Will Core Industrial Focus Help GE Beat Q3 Earnings?

Zacks

Diversified conglomerate General Electric Company (GE) is scheduled to report its third-quarter 2014 results before the opening bell on Oct 17. In the last reported quarter, General Electric’s operating earnings failed to spring any surprise and exactly matched with the Zacks Consensus Estimate. Let’s see how things are shaping up for this announcement.

Growth Factors in the Third Quarter

In order to focus more on its core industrial businesses, General Electric has taken certain strategic restructuring initiatives during the soon-to-be-reported quarter. The company inked a definitive agreement with premier electronics manufacturer Electrolux AB to divest its appliance unit for $3.3 billion. The divestiture, valued at 8.0x trailing EBITDA (earnings before interest, taxes, depreciation, and amortization), will generate an approximate after-tax gain of 5–7 cents per share at closing. As General Electric contemplates $4-billion worth of divestitures in 2014 to increase its liquidity and focus on high-margin industrial activities, the appliance business fitted the bill perfectly.

In addition, General Electric spun off its consumer-lending arm Synchrony Financial (SYF) in an initial public offering (IPO) in July as the first concrete step to shrink its finance business by 2015. This strategic move is arguably the biggest step in restructuring GE Capital’s portfolio to shield the parent company from intense market volatilities that plagued the market during the 2008-09 financial crisis. The spin-off will realign the corporate strategy of General Electric to a manufacturing-based entity with emphasis on big-ticket items such as medical equipment and scanners.

With such strategic moves, General Electric expects operating earnings from its industrial business to aggregate 75% of the corporate operating earnings by 2016. The company is currently on track to achieve its goal of $1 billion cost-cuts in the year.

Over the last couple of years, General Electric has expanded by about 15% each year in growth markets. During the last reported quarter, orders from growth markets were up 6% as six out of nine regions witnessed revenue rise. General Electric is also anticipating huge infrastructure orders to the tune of $10 billion in 2014 from Latin America on the back of surging demands for improved facilities for basic amenities and well being. During the next few years, General Electric expects revenues to increase 10–15% annually in Latin America, buoyed by higher demand to cater to the infrastructure requirements for industrial services such as power generation, transportation, water and oil.

Earnings Whispers

Despite the best attempts to restructure its business, our proven model does not conclusively show that General Electric is likely to beat earnings this quarter as it lacks the key ingredients for a success recipe.

Zero Zacks ESP: Expected Surprise Prediction or Earnings ESP, which represents the difference between the Most Accurate estimate and the Zacks Consensus Estimate, is currently pegged at 0.00%. This indicates a likely in line earnings for the shares.

Zacks Rank #3 (Hold): General Electric’s Zacks Rank #3 reduces the predictive power of ESP. Note that stocks with Zacks Ranks of #1, #2 and #3 have a significantly higher chance of beating earnings.
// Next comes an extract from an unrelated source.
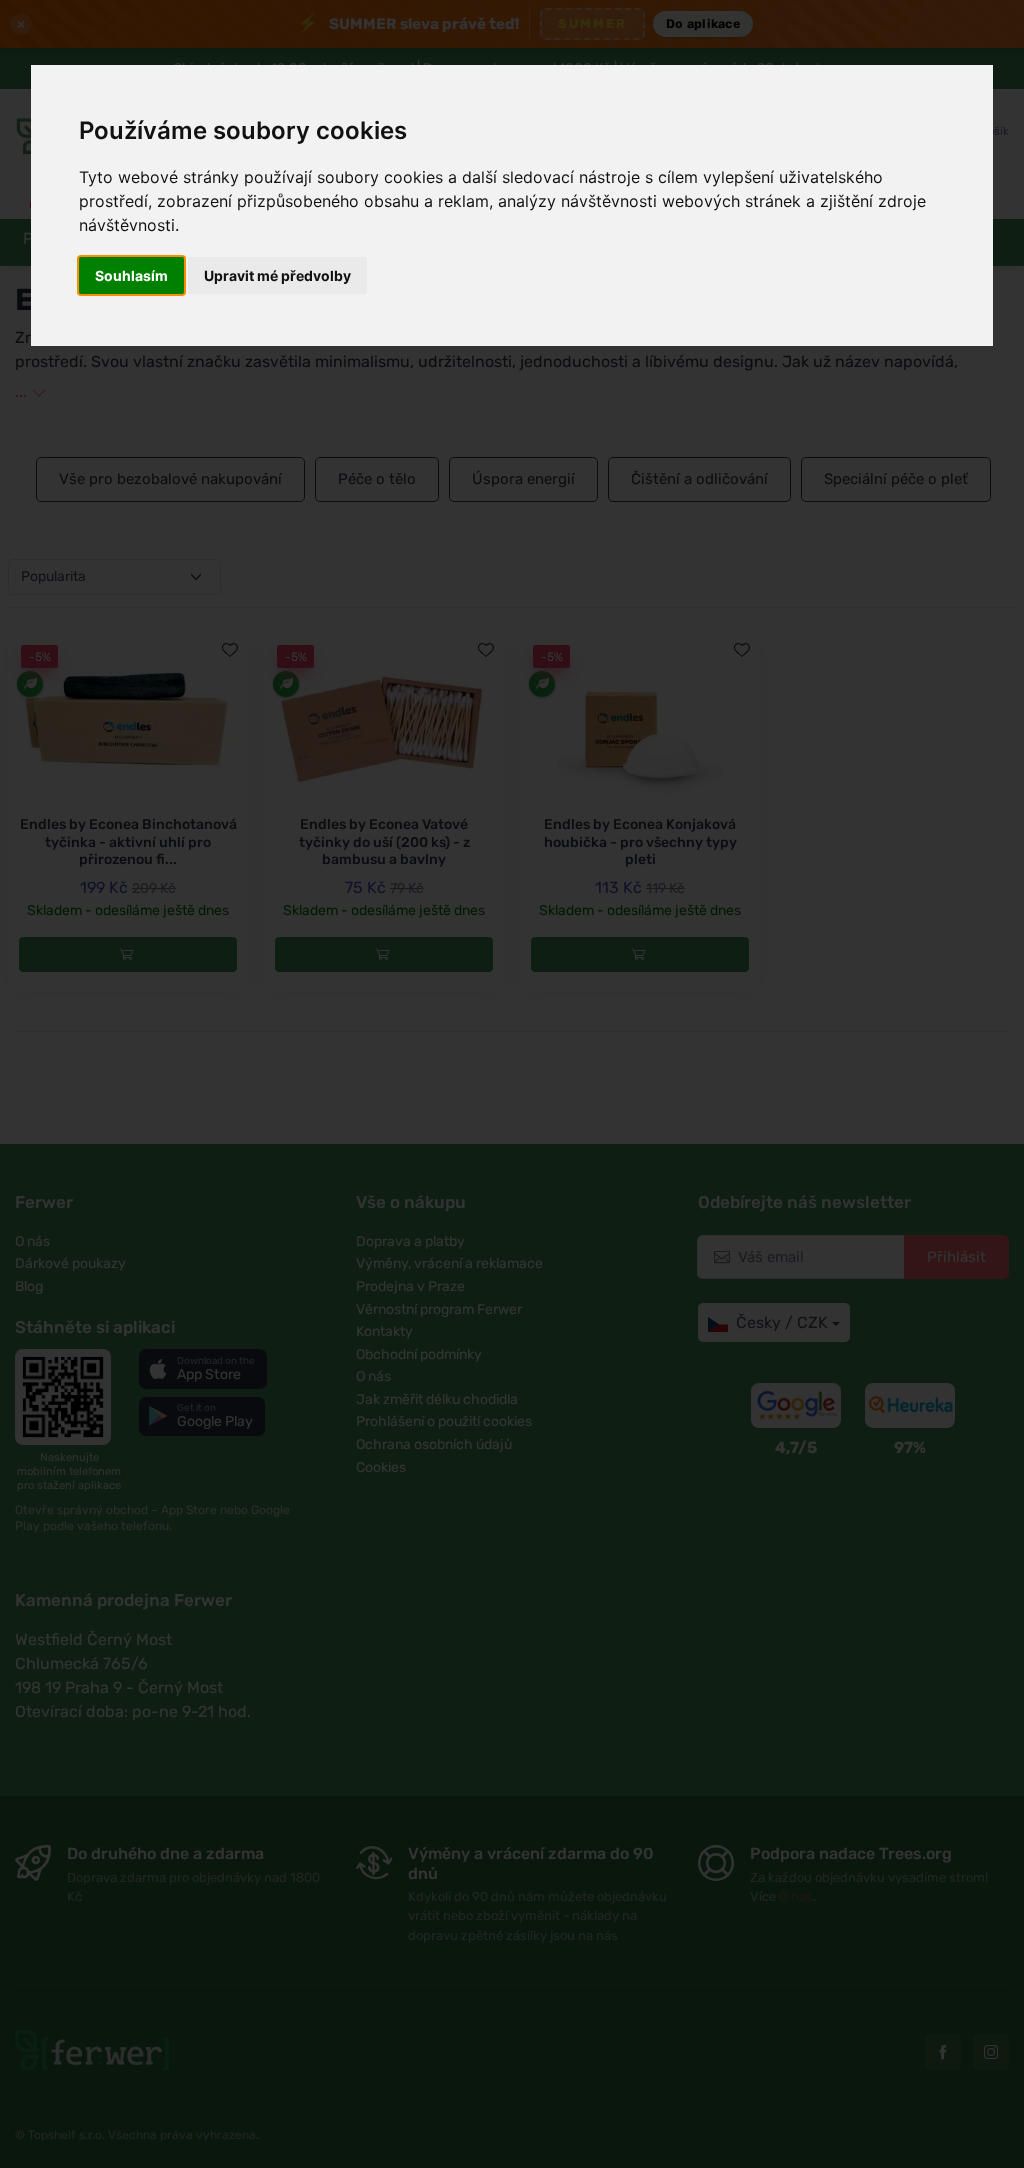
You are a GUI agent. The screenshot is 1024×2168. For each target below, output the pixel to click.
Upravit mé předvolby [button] (277, 275)
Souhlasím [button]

The Sell rated stocks (#4 and #5) should never be considered going into an earnings announcement.

Other Stocks to Consider

Here are some companies you may want to consider as our model shows that these have the right combination of elements to post an earnings beat this quarter:

Abaxis, Inc. (ABAX), earnings ESP of +4.55% and Zacks Rank #2 (Buy).

ACE Limited (ACE), earnings ESP of +5.15% and Zacks Rank #2 (Buy).

Alaska Air Group, Inc. (ALK), earnings ESP of +1.45% and Zacks Rank #2 (Buy).